◆ **Dataset entries**
-------

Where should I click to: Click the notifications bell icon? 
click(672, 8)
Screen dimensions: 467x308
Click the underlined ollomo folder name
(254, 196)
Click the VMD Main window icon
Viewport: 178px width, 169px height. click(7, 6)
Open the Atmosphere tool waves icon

-------

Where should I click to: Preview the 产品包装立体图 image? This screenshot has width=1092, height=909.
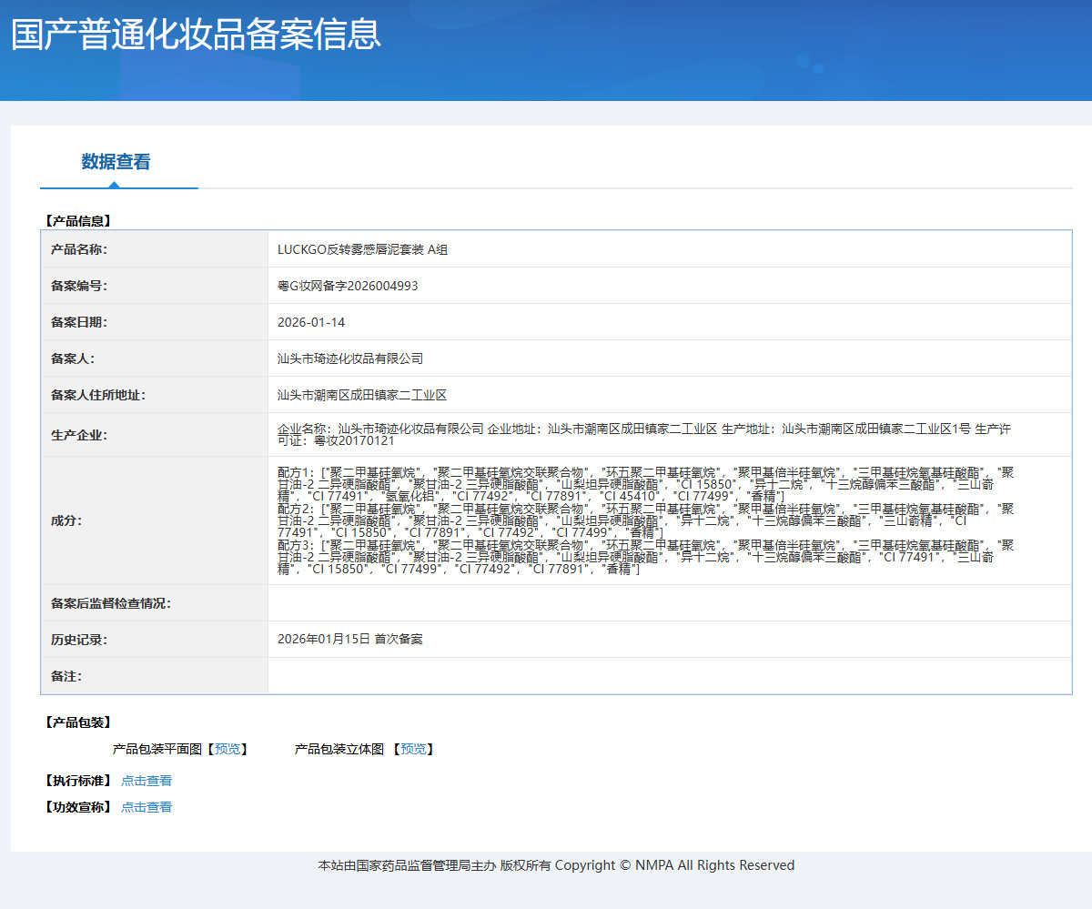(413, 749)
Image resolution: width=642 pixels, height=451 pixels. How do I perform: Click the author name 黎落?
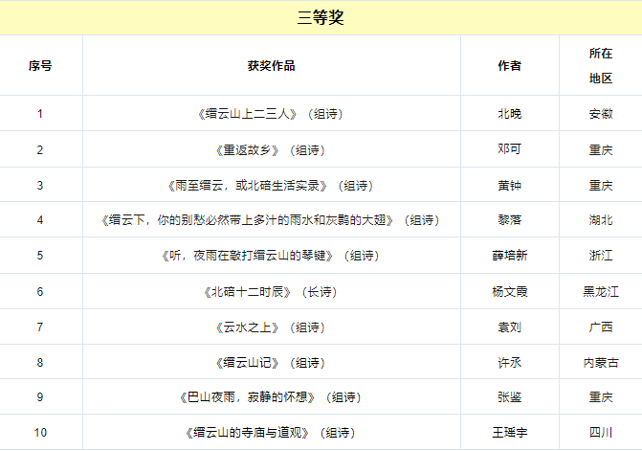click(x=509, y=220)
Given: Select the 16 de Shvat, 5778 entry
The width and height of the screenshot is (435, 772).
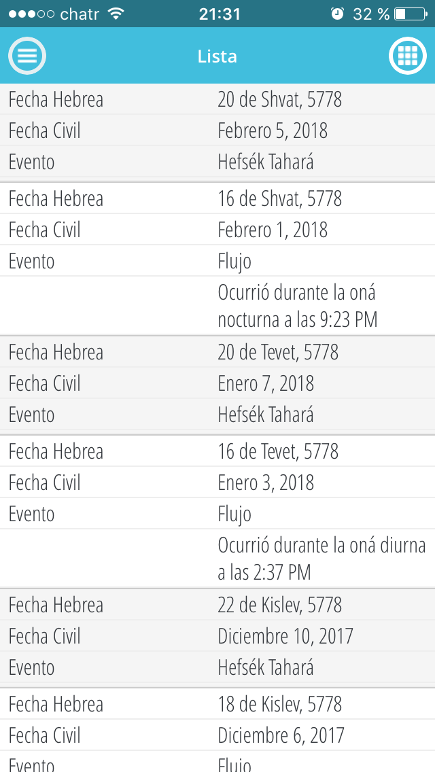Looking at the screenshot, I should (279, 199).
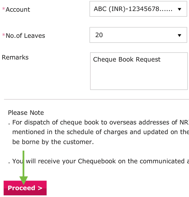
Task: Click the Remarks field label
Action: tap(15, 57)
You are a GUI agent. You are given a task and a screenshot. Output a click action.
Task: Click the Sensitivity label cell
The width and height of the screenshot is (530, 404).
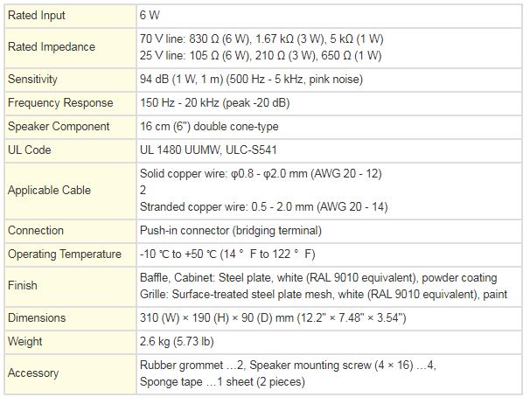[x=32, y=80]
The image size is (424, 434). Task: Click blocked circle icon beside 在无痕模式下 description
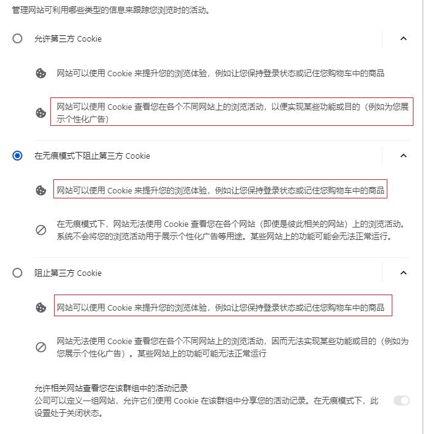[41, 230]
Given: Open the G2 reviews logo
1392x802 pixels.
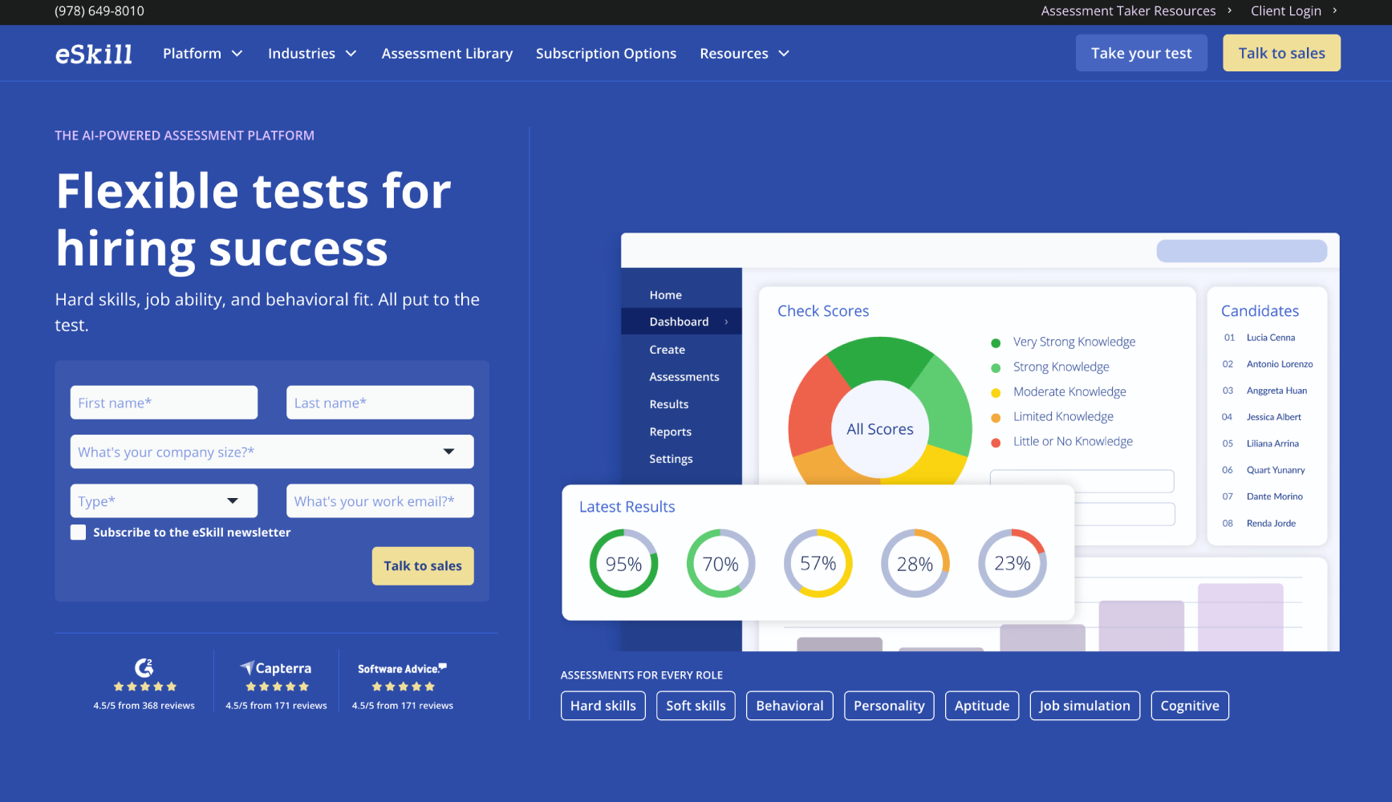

-------

◆ **Exercise objective**
Report how many lines in the entries hold the string "Open". Nothing but the number is wanted.

◆ **Answer for this exercise**
2